• [Study material]:
/---

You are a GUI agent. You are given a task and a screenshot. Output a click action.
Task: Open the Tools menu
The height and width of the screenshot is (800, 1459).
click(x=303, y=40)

\---
/---

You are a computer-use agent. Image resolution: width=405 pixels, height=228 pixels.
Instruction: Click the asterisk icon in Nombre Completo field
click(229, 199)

\---

• [Brief]:
Copy each line from the data above that includes "agent".

• [Solution to this problem]:
You are a GUI agent. You are given a task and a screenshot. Output a click action.
You are a computer-use agent. Image resolution: width=405 pixels, height=228 pixels.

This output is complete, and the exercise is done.